[yt-dev] new ART front end (artio)

Sun Nov 18 15:28:16 PST 2012

Hi Matt,

Thanks for writing!  I'm sorry I didn't get to this sooner; I had a lot going on this weekend.

Of course, and you warned us.  Hope it's been a good busy.

The documentation of code frontends for 2.x should be reasonably up to date, but there is not yet any documentation of code frontends for the 3.0 work, where things like object selection and so on have been completely reworked.  I recognize this as a deficiency, particularly as it's the time where other developers can and should start trying to use 3.0, so I will endeavor as time allows to document things.  Please don't hesitate to ask questions!

Understandable, particularly when the interfaces may be in flux.  I didn't mean it as a criticism, but rather
a statement of fact.  As a first go, it might be useful to mark certain parts of the 2.x documentation as deprecated.

We currently are able to read parameters from artio and set a few fields and units.  This
development has produced the following questions:

- Is there a list of the properties of StaticOutput that are required?  Each front-end has a slightly
different list and it's not clear which ones are in current use or required (except when the code
throws an exception on load) .  For now we're setting the following:

dimensionality
refine_by
domain_dimensions
domain_left_edge
domain_right_edge
min_level
max_level
current_time

and in the case of cosmological simulations:
cosmological_simulation
omega_lambda
omega_matter
hubble_constant
current_redshift

Yup, I believe most are needed.  max_level I think is used some places, min_level is probably not used much more at all (as in, allowing the default to be set by the base class should be okay) and I think the others are all enumerated in the wiki or the doc page about writing a new frontend.

and
parameters["initial_redshift']
parameters["HydroMethod"]

I would like to get rid of these.  The first I have no idea why is required (where did this error get thrown?) and the second is really a proxy for things like "How do I calculate thermal energy?" or "Do these values need to be center-differenced to get cell-centered quantities?"  I'd like to see places where they appear outside of yt/frontends identified and removed.  Both uses can be handled much more simply by derived fields.

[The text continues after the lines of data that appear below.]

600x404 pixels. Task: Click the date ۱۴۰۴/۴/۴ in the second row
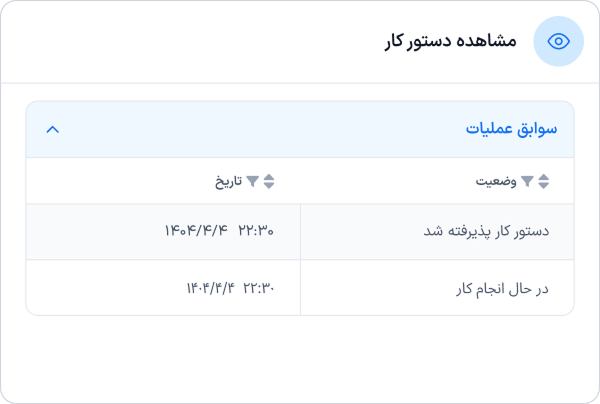[208, 288]

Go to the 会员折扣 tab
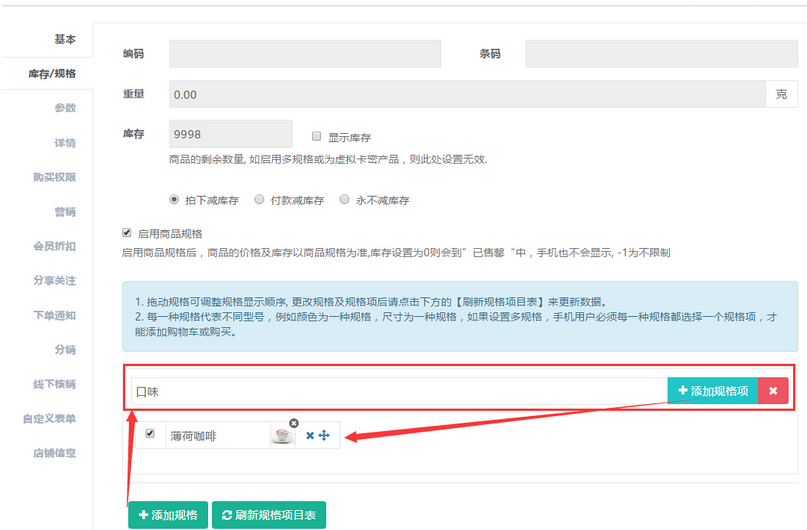point(54,246)
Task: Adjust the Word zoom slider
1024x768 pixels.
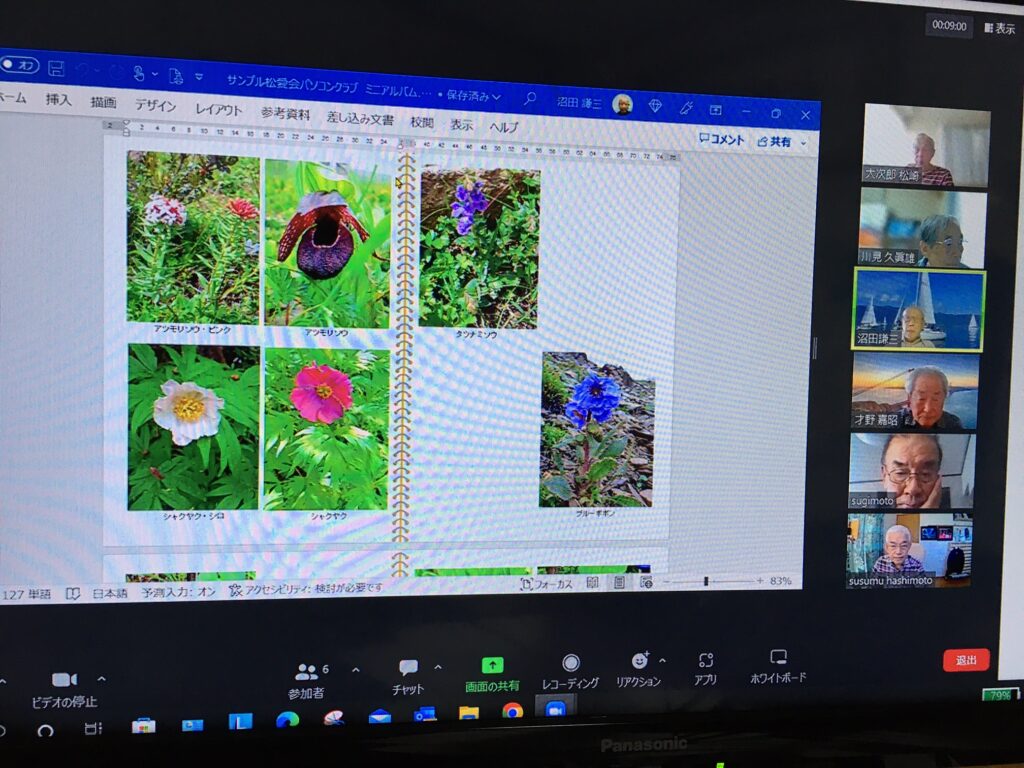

I think initial_redshift was my guess at the proper name, given a comment somewhere in the code that CosmologicalInitialRedshift or something
like it was deprecated.  I agree pushing as much into the front-ends is ideal, even if those front-ends simply call up the class hierarchy.

what about units?  time_units?

Casey's going to be working on this, but for now, putting units into the "units" dictionary would work fine.  I will be working with Casey to re-work how things like length units, code units for fields, and so on are accessed.

Okay.  If there's been any discussion on the list that I can use to get more up to date, let me know and I'll take
my catching-up offline.

- It looks like GeometryHandler has replaced AMRHierarchy as the preferred frontend interface?  Chombo
now uses GridGeometryHandler rather than AMRHierarchy, for example.  How does that affect io.py, where
the online documentation (http://yt-project.org/doc/advanced/creating_frontend.html) describes Grid instances
being passed to methods in io.py.  What if we're using an OctreeGeometryHandler rather than a
GridGeometryHandler?

Yes, GeometryHandler is now the replacement for the AMRHierarchy.  The RAMSES frontend shows how this is done, but what it comes down to is that IO is now handled by relatively flexible "chunks".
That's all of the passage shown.